- Born: Philip Boakye Dua Oyinka Koforidua, Ghana
- Education: University of Ghana
- Alma mater: St. Augustine's College (Cape Coast)

= Nana Asaase =

Ghanaian poet and writer

Philip Boakye Dua Oyinka, popularly known as Nana Asaase is a poet, literary coach and writer. He is also a member of the National Folklore Board. He was born on 12 December and comes from Koforidua in the Eastern Region of Ghana. Nana Asaase, a name which means "King of the Earth" in the Akan dialect Twi, was conferred on him by his grandmother. He blends English with Twi.

== Education ==
For his secondary education, Nana Asaase attended St. Augustine's College, Cape Coast. In 2010, he was awarded a bachelor's degree in English and History from the University of Ghana, Legon.

== Career ==
He was a public relations assistant at Saatchi & Saatchi from 2010 to 2011. In 2011, he became the public relations executive at Global Media Alliance for a year and is currently a literary coach at Asaase Inscription. As of December 2022, he was serving his second term as the Secretary of the Ghana National Folklore Board's governing board. He holds the Digital Reading ambassadorial role for the Ghana Library App.

He is also a board member of the Open Foundation for West Africa (OFWA).
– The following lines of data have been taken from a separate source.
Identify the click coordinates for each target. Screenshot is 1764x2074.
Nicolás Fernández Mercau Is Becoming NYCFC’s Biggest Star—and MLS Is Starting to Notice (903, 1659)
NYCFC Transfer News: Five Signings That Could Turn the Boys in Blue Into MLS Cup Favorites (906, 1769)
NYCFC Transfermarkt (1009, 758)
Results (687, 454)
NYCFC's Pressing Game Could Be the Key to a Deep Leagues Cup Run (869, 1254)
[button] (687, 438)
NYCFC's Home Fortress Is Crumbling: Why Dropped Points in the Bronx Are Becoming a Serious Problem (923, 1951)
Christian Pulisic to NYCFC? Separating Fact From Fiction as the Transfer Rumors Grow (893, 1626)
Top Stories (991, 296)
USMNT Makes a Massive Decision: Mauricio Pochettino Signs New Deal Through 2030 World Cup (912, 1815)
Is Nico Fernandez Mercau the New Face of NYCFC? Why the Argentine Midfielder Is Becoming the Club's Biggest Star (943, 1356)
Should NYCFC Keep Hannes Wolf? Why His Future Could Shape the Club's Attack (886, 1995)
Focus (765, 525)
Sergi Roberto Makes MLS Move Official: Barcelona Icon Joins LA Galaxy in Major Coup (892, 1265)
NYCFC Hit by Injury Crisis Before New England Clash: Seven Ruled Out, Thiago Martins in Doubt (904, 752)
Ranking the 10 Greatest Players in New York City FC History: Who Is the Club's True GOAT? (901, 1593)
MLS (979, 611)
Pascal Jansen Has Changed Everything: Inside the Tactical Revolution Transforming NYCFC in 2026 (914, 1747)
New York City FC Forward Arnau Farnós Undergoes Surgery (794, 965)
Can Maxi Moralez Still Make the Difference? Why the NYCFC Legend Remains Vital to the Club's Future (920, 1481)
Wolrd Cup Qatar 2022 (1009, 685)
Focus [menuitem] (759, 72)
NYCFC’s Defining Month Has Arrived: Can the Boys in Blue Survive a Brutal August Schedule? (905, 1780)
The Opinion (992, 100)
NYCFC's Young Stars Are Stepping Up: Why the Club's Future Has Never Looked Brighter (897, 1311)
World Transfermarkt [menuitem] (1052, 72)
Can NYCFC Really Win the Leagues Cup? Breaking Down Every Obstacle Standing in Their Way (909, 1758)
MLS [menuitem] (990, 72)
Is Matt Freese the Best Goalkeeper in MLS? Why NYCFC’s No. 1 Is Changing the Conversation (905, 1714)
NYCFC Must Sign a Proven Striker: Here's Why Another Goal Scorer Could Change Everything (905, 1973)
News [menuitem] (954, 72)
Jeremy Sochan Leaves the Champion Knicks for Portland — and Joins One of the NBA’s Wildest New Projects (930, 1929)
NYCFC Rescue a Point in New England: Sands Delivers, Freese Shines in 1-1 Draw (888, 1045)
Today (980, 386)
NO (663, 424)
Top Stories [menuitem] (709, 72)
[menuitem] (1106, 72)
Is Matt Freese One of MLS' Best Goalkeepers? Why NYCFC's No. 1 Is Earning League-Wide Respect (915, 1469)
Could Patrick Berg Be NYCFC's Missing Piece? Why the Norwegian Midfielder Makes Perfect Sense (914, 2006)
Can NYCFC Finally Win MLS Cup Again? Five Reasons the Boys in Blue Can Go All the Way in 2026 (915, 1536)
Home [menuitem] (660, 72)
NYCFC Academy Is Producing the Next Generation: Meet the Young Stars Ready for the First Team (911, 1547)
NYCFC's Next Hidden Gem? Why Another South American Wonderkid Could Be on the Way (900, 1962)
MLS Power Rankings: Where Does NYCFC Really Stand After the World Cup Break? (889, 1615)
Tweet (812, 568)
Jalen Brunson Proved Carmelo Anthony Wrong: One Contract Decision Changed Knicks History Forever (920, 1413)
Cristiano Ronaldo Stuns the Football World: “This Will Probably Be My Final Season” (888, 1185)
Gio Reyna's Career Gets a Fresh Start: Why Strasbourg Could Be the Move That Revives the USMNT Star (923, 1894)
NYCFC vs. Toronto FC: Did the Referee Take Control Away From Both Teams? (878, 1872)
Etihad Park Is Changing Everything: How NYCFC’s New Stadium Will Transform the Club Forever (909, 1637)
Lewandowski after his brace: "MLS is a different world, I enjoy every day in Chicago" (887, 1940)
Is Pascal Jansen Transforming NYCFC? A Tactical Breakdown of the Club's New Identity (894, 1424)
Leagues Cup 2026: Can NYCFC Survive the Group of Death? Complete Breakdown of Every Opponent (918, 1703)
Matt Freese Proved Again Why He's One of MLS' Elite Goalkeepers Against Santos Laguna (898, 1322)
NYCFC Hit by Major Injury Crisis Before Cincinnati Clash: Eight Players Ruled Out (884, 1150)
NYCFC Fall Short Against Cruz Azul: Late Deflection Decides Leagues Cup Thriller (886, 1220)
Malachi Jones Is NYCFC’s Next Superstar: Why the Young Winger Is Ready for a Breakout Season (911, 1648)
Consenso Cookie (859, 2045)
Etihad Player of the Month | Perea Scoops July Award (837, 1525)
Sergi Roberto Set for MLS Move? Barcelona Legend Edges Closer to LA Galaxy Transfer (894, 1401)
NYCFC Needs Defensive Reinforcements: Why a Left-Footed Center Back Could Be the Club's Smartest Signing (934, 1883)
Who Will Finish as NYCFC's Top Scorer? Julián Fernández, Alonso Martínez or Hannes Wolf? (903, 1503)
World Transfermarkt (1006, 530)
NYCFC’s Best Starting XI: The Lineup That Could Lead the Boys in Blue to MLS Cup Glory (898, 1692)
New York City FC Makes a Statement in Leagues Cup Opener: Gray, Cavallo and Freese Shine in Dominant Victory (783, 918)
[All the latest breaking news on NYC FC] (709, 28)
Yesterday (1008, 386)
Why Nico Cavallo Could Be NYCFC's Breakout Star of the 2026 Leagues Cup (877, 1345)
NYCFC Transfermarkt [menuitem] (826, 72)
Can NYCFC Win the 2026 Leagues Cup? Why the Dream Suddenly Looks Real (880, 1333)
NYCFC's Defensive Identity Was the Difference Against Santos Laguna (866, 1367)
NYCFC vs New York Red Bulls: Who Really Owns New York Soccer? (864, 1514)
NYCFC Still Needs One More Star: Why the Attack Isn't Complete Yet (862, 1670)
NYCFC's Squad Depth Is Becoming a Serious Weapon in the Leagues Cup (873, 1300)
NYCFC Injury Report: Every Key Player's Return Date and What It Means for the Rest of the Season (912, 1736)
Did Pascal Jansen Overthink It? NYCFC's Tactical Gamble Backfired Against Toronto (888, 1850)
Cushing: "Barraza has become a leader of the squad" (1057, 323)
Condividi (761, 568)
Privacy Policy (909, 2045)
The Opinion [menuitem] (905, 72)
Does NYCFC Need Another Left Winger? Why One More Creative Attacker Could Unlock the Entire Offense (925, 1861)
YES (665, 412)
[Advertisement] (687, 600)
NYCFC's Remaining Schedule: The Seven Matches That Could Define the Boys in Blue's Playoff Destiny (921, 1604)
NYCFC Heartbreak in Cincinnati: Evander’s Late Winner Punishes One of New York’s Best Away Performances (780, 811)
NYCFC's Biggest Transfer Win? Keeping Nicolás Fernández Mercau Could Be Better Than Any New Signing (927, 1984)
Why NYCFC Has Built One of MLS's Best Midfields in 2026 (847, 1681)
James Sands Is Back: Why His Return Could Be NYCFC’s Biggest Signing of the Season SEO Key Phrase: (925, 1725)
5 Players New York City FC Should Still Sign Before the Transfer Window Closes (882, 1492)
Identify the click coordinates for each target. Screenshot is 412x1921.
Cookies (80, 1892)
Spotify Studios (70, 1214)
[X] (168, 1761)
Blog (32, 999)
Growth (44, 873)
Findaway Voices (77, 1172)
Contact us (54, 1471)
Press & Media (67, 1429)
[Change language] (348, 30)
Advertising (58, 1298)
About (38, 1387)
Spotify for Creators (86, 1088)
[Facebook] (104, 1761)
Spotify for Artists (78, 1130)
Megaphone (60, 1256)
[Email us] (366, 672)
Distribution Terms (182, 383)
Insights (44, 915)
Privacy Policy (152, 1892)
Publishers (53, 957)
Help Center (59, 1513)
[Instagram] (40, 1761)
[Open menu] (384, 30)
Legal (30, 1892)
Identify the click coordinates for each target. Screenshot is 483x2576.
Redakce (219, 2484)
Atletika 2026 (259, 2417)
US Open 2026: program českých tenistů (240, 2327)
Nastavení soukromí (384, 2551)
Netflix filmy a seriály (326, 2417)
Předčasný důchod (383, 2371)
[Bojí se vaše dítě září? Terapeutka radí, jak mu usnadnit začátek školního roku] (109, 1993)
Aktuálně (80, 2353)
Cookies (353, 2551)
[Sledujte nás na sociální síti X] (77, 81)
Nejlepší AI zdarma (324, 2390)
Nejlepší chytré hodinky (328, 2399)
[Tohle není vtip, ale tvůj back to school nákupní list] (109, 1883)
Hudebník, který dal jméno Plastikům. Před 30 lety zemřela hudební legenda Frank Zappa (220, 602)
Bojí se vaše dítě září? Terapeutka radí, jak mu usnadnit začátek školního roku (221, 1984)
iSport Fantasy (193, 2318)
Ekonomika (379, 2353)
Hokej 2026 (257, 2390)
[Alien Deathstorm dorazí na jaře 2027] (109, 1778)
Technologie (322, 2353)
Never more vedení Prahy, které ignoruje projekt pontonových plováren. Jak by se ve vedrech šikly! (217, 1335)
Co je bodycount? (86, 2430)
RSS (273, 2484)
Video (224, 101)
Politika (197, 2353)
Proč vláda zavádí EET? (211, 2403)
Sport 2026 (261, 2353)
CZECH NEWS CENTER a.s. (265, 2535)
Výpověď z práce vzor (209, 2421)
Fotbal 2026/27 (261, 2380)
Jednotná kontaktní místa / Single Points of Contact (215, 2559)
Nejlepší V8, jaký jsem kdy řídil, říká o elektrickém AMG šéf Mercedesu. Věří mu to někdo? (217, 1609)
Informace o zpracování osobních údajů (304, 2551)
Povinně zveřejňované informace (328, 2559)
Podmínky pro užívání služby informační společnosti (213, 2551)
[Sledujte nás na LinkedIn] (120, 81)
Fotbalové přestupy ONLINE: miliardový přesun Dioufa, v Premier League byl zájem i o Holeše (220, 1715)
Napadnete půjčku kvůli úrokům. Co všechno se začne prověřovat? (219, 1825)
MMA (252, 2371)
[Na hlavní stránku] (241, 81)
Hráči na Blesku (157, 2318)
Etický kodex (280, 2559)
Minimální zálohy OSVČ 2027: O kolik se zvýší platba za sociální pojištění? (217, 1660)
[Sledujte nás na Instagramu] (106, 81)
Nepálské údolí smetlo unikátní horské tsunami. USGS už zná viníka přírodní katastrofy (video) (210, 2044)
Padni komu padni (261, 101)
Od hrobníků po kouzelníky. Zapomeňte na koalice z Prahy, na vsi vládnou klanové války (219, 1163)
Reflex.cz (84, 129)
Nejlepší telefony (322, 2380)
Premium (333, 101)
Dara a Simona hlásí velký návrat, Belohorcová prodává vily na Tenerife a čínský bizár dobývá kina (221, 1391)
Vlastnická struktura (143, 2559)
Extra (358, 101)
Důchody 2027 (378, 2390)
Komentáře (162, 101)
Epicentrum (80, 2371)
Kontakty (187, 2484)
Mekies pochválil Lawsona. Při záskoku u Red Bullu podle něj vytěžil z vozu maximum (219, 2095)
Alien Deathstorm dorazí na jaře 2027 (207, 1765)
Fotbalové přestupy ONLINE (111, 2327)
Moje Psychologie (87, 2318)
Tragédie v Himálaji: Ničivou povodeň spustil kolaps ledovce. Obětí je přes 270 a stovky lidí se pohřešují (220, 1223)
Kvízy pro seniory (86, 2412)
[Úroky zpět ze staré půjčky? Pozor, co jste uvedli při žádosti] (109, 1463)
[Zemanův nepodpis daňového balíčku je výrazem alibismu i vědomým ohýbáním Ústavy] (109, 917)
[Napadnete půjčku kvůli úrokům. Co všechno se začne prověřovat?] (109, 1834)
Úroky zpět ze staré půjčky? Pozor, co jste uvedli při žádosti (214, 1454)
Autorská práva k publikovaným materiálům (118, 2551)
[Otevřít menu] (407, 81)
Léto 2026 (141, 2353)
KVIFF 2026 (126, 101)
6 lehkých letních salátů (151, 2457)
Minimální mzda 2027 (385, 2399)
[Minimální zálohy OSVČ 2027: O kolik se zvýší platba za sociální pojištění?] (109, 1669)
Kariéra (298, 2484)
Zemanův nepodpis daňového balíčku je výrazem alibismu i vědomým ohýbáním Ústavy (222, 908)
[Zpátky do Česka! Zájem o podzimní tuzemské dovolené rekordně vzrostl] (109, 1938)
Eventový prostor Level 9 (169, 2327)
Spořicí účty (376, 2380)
== List of his poetry works ==
- Life of Colours-Sancho Ignites
- Communion of Lies
- Sternly to the Day; Gently to the Earth
- Intoxicated Mirrors-London on fire
- Ephiphania
- Mental Pictures V

== Mental Pictures ==
He organises the annual Mental Pictures with the recent been Mental Pictures VIII: Bagyina Reloaded.
== Awards and recognition ==
He was acknowledged for his contributions in putting Ghanaian poetry in the limelight. This was at the first edition of the Ghana Writers Awards.